WHAT THE TASK REQUIRES: Retype the lines of the listing below exactly, but only those from the one containing "You are a computer-use" through the last line; pictures stay out.

[SUPPLIED ENTRIES — start]

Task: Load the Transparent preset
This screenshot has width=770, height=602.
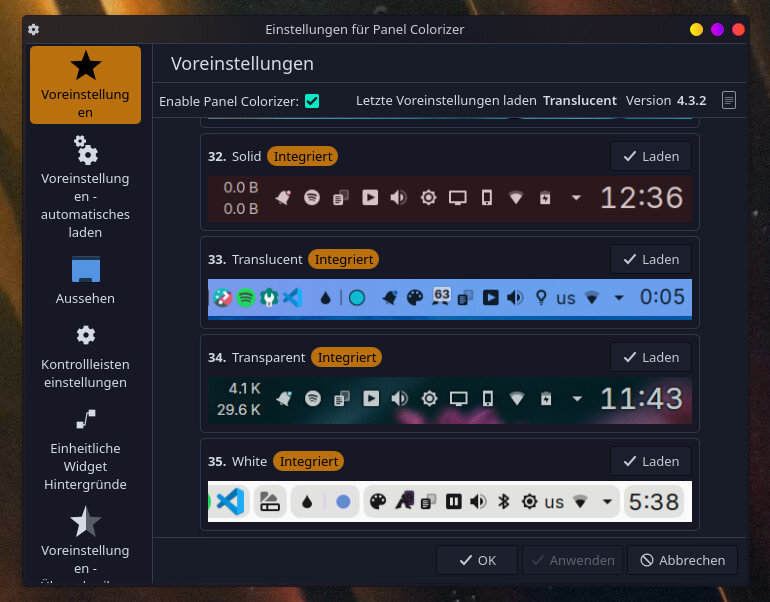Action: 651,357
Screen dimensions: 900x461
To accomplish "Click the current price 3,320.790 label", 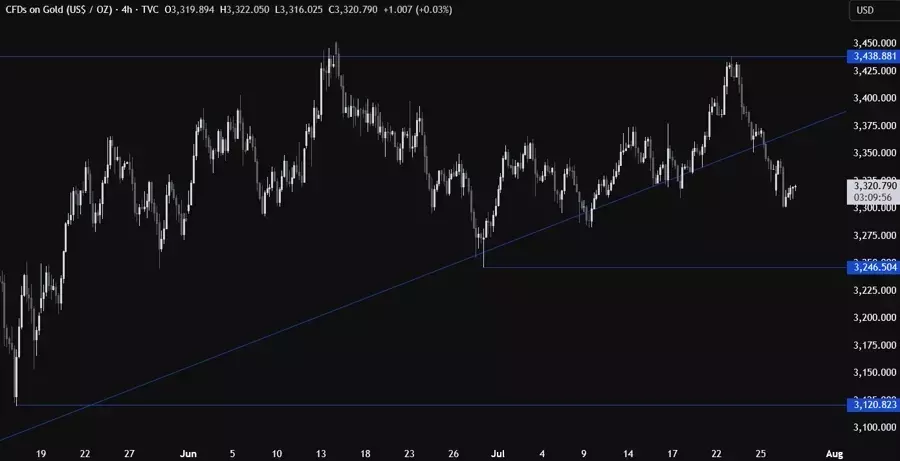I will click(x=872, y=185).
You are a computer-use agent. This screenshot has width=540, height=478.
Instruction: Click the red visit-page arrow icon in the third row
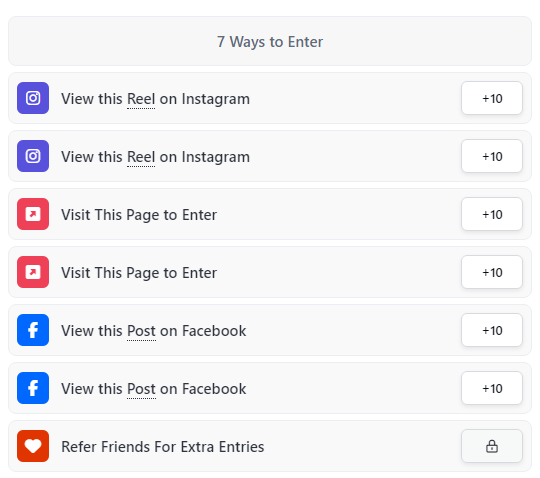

[SUPPLIED ENTRIES — finish]

SOLUTION FOR THIS PROBLEM:
You are a computer-use agent. This screenshot has width=540, height=478.
Instruction: Click the red visit-page arrow icon in the third row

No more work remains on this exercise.